Espérons qu’une majorité de gens voient en ces dirigeants du PS/UMP et du FN, un ramassis de "managers" destinés à "rentabiliser économiquement" la multinationale France pour "redonner de la confiance aux marchés" tout en réduisant ces charges (santé, éducation, salaires, population, étrangers, ...etc) et non des gens qui ressemblent aux exploités, qui sont conscients de leur vie, de ce que signifie une baisse de salaire ou de retraite, une fermeture de maternité, d’organisme public, de perdre son boulot, de ce que signifie être vu comme un voleur alors que l’on vit et travaille ici,...

PS : Je souhaiterais savoir si LGS avait entendu parler de la résolution du Conseil d’Etat qui s’était prononcé, en quelques heures, sur le "double salut nazi à 90°" symbole du changement c’était maintenant (voir images ci-dessus) ?

20/02/2014 16:07 par Lionel

Plus nous offrons de points de résistance au système capitaliste et plus il créera de nouvelles défenses le conduisant vers une surpuissance elle-même accélérant son auto-destruction...
Alors résistons, partout de toutes les manières y compris les plus humbles et anonymes, créons des foyers, des "niches" ( Bourdieu ), les idées sont probablement plus contagieuses que le virus Ébola !

20/02/2014 16:33 par erwin

la revanche des classes dominantes sur 1789

Paaaardon ?!
Les classes dominantes sont devenues dominantes grâce à 1789 !

20/02/2014 17:48 par Letzte Ölung

À l’échelle universelle, « la civilisation » humaine terrestre n’en est qu’à ses premiers balbutiements, ce qui la rend extrêmement instable et dangereuse pour l’univers et pour elle-même..... !
Ce qui rend ce genre d’humain extrêmement dangereux c’est le fait de se prendre pour Dieu et d’avoir oublié qu’il n’est qu’un prédateur un peu plus éveillé que les autres qui essaye toujours de péter plus haut que son cul sans jamais y arriver, alors il devient menteur voleur et agresseur et destructeur..... !
Then, “You will learn at your expense that the shock wave is due to the butterfly effect, "but" who sows the wind harvest storm” Chris.....(mdr)

20/02/2014 22:12 par Aodren

@Erwin

C’est exact mais il y eu plusieurs mouvements de progrès et de réaction rapides comme dans toute révolution. Mais malgré la victoire des esclavagistes girondins lors de la terreur termidorienne, le résultat de 1789 est encore trop progressiste pour les oligarchies actuelles. Je pense à la déclaration des droits de l’homme et du citoyen qui, si elle était appliquée réellement, amènerait un grand progrès.
===
- Consignes
- 1) D'après l'extrait de commentaires, qu'est-ce qui a permis aux classes dominantes de devenir dominantes, selon le message signé erwin ?
- 2) Prolongez l'extrait de commentaires à la suite de son dernier message.
Vous n'aurez pas besoin des lignes pour cet exercice.
===
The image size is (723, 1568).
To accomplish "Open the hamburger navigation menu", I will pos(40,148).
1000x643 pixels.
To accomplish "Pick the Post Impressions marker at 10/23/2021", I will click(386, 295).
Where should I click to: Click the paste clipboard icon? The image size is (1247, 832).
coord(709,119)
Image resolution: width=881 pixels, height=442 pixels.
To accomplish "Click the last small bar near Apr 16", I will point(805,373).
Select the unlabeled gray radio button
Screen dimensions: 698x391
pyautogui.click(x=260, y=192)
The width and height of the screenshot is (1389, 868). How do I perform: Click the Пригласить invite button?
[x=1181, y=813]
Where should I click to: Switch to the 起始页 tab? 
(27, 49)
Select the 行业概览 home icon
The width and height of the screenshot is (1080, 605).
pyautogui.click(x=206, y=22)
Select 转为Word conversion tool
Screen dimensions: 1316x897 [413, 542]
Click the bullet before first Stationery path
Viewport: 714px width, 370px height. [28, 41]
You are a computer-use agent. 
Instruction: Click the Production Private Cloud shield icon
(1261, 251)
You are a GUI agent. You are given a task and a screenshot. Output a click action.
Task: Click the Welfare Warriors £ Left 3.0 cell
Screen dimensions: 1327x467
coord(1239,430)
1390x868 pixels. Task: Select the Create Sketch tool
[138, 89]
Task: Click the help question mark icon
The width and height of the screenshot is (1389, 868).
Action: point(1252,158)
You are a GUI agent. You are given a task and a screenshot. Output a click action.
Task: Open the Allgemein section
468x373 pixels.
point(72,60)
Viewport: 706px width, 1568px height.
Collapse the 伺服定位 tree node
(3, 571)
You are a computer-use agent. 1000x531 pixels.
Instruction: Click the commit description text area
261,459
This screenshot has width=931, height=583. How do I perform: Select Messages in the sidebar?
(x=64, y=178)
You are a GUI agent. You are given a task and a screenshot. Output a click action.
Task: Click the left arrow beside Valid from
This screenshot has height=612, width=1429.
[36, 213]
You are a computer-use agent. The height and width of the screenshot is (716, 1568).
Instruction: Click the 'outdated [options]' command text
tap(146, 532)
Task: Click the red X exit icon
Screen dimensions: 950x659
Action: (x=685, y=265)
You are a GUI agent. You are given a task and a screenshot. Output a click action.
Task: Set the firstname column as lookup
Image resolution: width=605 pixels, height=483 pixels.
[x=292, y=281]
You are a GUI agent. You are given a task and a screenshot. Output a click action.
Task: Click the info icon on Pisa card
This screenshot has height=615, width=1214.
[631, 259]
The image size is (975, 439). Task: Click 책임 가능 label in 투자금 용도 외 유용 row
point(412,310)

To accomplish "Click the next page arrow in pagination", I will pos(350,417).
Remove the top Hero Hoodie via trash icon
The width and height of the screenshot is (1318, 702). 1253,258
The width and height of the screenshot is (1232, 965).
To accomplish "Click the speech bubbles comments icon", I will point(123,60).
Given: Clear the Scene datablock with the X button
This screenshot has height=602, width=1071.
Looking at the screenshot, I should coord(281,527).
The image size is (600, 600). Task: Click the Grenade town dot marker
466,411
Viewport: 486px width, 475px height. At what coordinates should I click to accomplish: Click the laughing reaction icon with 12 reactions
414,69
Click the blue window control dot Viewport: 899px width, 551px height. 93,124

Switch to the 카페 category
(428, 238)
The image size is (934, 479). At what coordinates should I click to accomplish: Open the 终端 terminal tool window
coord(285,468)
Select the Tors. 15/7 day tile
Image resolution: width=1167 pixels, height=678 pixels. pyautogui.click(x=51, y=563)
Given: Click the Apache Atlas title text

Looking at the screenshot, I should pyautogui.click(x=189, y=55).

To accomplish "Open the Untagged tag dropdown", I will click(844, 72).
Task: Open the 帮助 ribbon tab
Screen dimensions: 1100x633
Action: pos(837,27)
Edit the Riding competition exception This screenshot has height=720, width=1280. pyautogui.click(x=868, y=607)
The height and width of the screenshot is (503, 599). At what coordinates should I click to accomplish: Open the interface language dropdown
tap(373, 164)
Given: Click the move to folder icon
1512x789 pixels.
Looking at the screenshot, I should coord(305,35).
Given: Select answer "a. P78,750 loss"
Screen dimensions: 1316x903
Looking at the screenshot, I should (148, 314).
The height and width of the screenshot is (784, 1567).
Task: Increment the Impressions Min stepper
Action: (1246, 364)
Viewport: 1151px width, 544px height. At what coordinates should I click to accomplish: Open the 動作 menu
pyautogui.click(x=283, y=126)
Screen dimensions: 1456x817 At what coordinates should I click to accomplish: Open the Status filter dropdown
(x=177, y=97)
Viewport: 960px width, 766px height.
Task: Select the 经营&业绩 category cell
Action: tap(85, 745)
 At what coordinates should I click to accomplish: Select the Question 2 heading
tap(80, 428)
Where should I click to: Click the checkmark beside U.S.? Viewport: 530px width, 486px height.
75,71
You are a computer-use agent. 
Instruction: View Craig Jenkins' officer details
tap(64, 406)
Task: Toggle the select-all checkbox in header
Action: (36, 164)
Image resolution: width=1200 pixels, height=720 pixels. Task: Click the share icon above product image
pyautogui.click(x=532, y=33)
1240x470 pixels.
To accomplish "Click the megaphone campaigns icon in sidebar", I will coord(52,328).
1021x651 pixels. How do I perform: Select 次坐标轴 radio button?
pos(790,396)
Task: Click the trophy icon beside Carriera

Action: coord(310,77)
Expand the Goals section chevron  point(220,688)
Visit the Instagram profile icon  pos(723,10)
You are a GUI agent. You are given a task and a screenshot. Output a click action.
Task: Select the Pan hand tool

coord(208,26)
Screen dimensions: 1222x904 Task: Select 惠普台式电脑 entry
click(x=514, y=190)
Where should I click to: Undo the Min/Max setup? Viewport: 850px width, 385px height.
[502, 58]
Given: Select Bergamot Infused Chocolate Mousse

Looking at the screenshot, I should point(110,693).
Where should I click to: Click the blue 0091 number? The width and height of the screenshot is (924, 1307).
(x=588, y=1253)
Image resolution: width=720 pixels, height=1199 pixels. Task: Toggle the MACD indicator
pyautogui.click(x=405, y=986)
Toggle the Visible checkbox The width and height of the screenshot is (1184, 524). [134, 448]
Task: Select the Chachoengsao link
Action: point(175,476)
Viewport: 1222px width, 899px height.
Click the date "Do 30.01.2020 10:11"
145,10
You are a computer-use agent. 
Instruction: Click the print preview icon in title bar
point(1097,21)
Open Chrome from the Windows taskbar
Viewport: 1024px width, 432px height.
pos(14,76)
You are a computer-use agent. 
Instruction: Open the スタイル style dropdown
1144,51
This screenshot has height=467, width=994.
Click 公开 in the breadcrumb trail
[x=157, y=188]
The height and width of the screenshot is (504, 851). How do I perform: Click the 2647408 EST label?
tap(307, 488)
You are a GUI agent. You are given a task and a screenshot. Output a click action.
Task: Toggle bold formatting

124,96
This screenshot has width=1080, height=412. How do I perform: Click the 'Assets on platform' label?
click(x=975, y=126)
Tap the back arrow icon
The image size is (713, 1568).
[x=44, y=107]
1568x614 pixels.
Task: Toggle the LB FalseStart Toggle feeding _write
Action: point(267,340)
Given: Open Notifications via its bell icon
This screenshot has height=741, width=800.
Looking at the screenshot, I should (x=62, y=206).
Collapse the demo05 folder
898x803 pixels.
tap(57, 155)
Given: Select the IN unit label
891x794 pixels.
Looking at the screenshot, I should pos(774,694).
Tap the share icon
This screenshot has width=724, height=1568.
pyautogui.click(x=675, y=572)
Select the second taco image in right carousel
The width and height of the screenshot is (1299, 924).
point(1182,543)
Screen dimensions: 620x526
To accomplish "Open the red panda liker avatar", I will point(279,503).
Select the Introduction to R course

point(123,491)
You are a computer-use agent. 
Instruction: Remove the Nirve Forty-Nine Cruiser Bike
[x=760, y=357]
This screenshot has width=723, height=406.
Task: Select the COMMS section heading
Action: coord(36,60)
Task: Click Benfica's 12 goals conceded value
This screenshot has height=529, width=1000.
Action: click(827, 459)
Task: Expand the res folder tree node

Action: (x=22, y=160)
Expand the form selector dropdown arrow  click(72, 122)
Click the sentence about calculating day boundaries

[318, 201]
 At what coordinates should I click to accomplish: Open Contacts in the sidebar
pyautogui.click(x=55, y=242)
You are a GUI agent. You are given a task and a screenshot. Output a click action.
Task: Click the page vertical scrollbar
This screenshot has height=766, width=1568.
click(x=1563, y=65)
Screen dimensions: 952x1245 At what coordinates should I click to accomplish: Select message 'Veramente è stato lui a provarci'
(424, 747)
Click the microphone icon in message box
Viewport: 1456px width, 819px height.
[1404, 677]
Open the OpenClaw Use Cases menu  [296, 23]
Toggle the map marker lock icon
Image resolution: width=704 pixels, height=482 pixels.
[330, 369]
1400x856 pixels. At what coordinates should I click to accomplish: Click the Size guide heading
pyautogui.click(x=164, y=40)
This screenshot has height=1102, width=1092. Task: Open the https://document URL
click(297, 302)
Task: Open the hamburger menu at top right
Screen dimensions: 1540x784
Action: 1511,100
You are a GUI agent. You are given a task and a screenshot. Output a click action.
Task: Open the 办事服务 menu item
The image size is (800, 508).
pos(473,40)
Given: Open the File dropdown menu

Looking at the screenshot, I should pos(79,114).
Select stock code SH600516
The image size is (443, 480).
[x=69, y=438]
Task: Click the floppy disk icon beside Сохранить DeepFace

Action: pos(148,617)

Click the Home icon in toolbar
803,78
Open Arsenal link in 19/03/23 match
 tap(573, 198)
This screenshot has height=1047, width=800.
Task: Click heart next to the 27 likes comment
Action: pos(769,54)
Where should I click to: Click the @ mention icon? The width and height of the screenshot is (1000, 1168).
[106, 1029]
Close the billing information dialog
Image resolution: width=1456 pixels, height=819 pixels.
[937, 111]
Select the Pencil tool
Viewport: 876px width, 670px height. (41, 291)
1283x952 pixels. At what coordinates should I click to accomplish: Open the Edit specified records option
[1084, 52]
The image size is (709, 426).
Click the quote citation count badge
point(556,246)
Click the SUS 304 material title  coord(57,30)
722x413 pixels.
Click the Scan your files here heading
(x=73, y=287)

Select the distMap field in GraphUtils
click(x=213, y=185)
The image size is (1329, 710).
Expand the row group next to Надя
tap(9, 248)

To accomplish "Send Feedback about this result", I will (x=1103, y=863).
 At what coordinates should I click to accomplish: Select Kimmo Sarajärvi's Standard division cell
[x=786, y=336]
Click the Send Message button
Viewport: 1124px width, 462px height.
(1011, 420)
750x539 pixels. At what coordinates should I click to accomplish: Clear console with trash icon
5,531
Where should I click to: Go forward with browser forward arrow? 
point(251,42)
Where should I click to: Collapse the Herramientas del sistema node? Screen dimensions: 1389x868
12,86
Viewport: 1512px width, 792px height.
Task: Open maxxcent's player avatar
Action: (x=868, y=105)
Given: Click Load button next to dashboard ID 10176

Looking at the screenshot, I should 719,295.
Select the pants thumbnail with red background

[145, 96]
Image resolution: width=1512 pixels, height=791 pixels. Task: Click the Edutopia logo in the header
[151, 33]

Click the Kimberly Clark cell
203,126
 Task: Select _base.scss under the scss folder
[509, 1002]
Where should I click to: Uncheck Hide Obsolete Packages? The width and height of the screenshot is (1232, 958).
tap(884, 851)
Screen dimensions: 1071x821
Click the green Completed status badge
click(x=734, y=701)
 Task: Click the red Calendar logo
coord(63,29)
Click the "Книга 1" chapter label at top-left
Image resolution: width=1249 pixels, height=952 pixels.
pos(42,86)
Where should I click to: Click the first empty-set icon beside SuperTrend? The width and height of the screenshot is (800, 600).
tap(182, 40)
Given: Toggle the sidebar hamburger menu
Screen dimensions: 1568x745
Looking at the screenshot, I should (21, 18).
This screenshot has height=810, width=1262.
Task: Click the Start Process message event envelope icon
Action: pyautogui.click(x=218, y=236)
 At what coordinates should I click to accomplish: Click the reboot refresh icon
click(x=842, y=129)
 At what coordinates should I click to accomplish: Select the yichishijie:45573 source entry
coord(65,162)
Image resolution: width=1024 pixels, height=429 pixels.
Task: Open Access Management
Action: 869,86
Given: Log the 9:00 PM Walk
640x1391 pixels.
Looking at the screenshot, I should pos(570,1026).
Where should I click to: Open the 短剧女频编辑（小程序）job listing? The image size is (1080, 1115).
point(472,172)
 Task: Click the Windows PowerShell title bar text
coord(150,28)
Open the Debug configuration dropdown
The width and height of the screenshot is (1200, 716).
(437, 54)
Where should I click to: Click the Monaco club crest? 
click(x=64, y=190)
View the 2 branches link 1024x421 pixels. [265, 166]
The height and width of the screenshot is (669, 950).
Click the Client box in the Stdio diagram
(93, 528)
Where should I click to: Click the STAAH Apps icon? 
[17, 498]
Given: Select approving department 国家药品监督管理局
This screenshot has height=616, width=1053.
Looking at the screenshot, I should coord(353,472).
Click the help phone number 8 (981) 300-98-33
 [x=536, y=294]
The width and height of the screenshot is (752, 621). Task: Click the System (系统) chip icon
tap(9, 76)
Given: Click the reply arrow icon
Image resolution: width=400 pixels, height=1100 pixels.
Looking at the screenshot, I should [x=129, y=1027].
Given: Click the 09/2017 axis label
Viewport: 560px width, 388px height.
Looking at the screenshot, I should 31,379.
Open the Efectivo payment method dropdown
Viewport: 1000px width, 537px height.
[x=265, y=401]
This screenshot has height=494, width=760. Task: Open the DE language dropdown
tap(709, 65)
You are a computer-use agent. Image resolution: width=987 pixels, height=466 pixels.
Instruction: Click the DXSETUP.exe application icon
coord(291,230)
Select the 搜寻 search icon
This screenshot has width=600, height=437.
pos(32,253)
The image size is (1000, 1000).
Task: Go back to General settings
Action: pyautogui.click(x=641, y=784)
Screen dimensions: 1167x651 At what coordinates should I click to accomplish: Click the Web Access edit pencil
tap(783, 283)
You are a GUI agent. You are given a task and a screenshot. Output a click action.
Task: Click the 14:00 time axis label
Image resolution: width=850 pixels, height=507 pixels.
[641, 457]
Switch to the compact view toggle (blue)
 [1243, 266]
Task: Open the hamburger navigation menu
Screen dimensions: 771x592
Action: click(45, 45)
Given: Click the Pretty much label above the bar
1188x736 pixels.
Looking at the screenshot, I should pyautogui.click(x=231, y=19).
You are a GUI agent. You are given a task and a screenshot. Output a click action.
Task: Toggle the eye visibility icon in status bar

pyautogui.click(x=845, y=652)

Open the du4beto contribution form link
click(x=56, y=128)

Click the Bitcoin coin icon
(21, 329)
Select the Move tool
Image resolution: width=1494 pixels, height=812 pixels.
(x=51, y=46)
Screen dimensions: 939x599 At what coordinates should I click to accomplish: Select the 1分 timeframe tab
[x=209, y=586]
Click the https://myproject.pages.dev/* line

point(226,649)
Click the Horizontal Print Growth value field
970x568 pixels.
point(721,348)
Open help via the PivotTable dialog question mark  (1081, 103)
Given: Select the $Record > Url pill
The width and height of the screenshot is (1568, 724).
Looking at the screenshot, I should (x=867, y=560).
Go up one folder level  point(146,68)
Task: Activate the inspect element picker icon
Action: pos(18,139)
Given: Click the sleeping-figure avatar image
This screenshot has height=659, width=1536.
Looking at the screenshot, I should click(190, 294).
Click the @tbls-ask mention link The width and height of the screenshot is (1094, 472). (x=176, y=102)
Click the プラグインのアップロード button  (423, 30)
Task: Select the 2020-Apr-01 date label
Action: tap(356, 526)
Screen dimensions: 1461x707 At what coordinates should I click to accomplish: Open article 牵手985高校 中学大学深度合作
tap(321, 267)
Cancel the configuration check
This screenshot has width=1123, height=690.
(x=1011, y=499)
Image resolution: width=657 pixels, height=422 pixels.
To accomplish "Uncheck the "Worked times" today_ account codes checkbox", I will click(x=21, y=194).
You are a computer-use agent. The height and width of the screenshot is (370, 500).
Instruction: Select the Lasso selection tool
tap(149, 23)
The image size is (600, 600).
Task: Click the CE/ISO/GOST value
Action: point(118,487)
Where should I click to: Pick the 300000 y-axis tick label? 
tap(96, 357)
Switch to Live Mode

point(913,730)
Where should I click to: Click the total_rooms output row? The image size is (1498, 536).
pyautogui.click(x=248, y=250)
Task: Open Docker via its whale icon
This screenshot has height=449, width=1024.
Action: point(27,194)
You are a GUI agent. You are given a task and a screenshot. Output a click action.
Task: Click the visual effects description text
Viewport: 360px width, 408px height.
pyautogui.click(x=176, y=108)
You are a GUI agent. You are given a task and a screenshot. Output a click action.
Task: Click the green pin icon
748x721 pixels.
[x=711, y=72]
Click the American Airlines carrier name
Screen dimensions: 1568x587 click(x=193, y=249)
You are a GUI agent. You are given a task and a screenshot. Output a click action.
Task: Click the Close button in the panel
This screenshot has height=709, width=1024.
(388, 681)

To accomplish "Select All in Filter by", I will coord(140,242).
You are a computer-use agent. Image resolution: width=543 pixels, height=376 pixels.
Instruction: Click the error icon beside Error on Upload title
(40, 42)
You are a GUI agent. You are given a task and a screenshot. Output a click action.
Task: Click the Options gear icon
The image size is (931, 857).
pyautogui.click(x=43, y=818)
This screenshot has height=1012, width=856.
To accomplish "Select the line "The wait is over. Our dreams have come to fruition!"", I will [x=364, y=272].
===
- Réponses
- 1) La Révolution de 1789.

- 2)
21/02/2014 02:55 par erwin

@ Aodren :

Mouais, la DDHC est entre autres l’acte de naissance de l’hégémonie du grand capital. Elle affirme :
- le droit à la propriété (individuelle, hein, et illimitée bien sûr !), notamment celle des moyens de production
- le droit à la sûreté (au cas où, par exemple, des travailleurs voudraient s’emparer de ladite propriété, on y cogne su’l’gueul’)
- le droit à la liberté (de faire ce qu’on veut avec ce qui nous appartient, au hasard les moyens de production, genre les usines et les ouvriers qu’il y a dedans), définie comme le droit de faire tout ce qui ne nuit pas à autrui (ce qui nuit à autrui étant défini par la loi, qui borne cette liberté, loi élaborée par les "représentants du peuple"...donc les bourgeois, pardi ! ou leurs laquais)
- le droit de résistance à l’oppression (au cas où il y aurait -on ne sait jamais...- un gouvernement de gauche qui serait tenté de s’emparer des fameux moyens de production privés)

Et puis en passant ils ont fait voter des lois vachement progressistes, genre loi Le Chapelier, 1791, c’est pratique çà comme loi pour les grands patrons, et il a fallu l’attendre un moment la loi Waldeck-Rousseau...

Donc je persiste, mais ce n’est pas bien grave : la(les) classe(s) dominante(s) actuelle(s) doi(ven)t tout à la Révolution.
Nous aussi on lui doit beaucoup, par exemple je pense qu’on lui doit de faire triompher certains de ses principes, après les avoir soigneusement expurgés de la pensée bourgeoise qui les souille.

23/02/2014 23:30 par Dwaabala

La Révolution est une révolution bourgeoise qui a mis en mouvement les masses populaires et a su s’appuyer sur elles pour mettre à bas le régime clérical et féodal.
La République bourgeoise, démocratique, est un régime de compromis qui a su se concilier les masses qu’il évite de mettre en mouvement, sauf dans des circonstances particulières. Mobilisation générale par exemple.